Le relèvement ponctuel du taux sur l’émission de 50 millions USD à 9,5 % semble destiné à améliorer l’attractivité de l’offre dans un contexte où le Trésor cherche à sécuriser des montants significatifs à court terme.

Avec un déficit cumulé annuel supérieur à 2 milliards USD, le Gouvernement fait face à un besoin de financement élevé. Les adjudications de fin d’année permettent de mobiliser des liquidités immédiatement disponibles afin de financer des dépenses courantes, le service de la dette, et des dépenses exceptionnelles (notamment liées à la sécurité et à l’aide humanitaire dans l’Est).

La fin d’année est classiquement une période où les administrations accélèrent les besoins de trésorerie (paiements non différés, audits, bouclage budgétaire). Le Trésor peut choisir de concentrer des adjudications pour sécuriser des fonds avant la fermeture comptable ou pour lisser des échéances prochaines.

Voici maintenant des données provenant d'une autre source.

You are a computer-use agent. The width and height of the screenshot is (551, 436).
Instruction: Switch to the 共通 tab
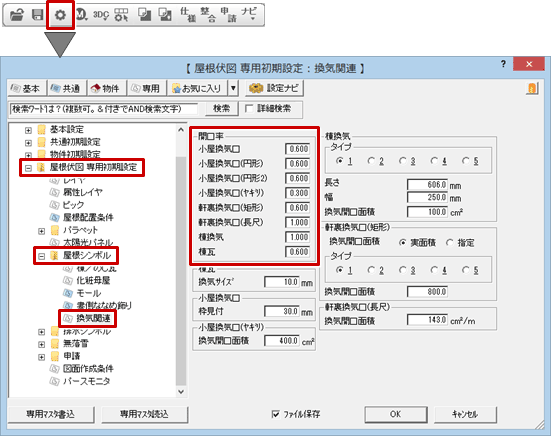[66, 88]
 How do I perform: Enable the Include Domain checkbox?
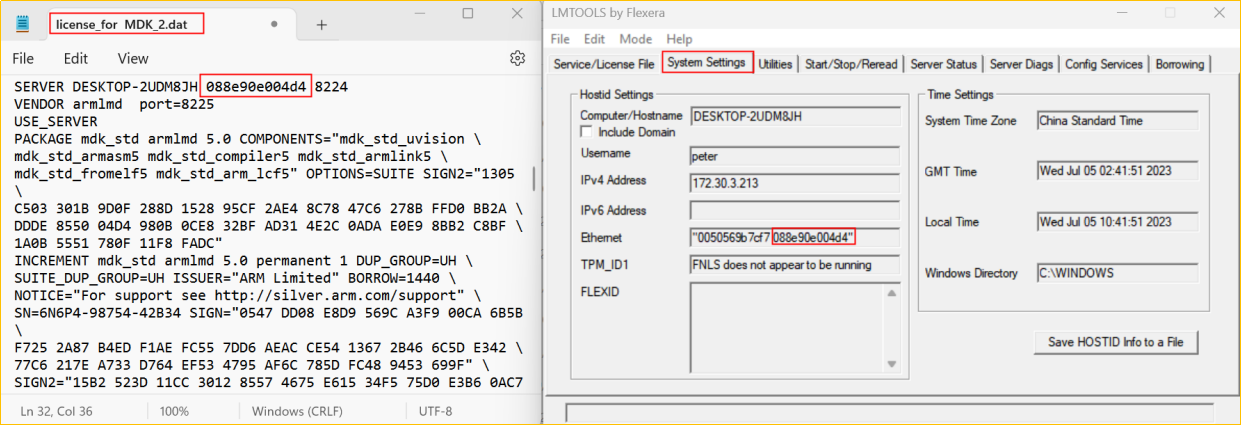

Émettre en CDF (500 milliards) aide à mobiliser l’épargne locale, à limiter la dépendance aux financements étrangers et à préserver les réserves en devises.

Émettre en USD (30 M + 50 M annoncés) répond à des besoins de financement en devises (importations, service de dette extérieure, achats stratégiques), en évitant d’exposer l’État au risque de change s’il devait convertir massivement la monnaie nationale.

La taille record (500 milliards de CDF mis en adjudication) envoie un double message : nécessité de financement mais aussi tentative de renforcer et de professionnaliser le marché intérieur des titres publics. Des adjudications régulières et substantielles peuvent construire une courbe de taux domestique et offrir des instruments aux investisseurs locaux.

Mais cette situation n’est pas sans risque pour le marché financier local. D’après les observateurs du secteur, le premier est « le risque de crowding-out » : une abondance d’émissions gouvernementales peut absorber l’épargne bancaire et réduire le crédit au secteur privé.

Une forte concentration d’échéances à court/moyen terme peut poser des difficultés si les conditions de marché se détériorent.

Les résultats effectifs des adjudications et la réaction des marchés détermineront dans quelle mesure cette stratégie permettra d’assainir la trésorerie de l’État sans peser excessivement sur le coût de financement futur et l’accès au crédit du secteur privé.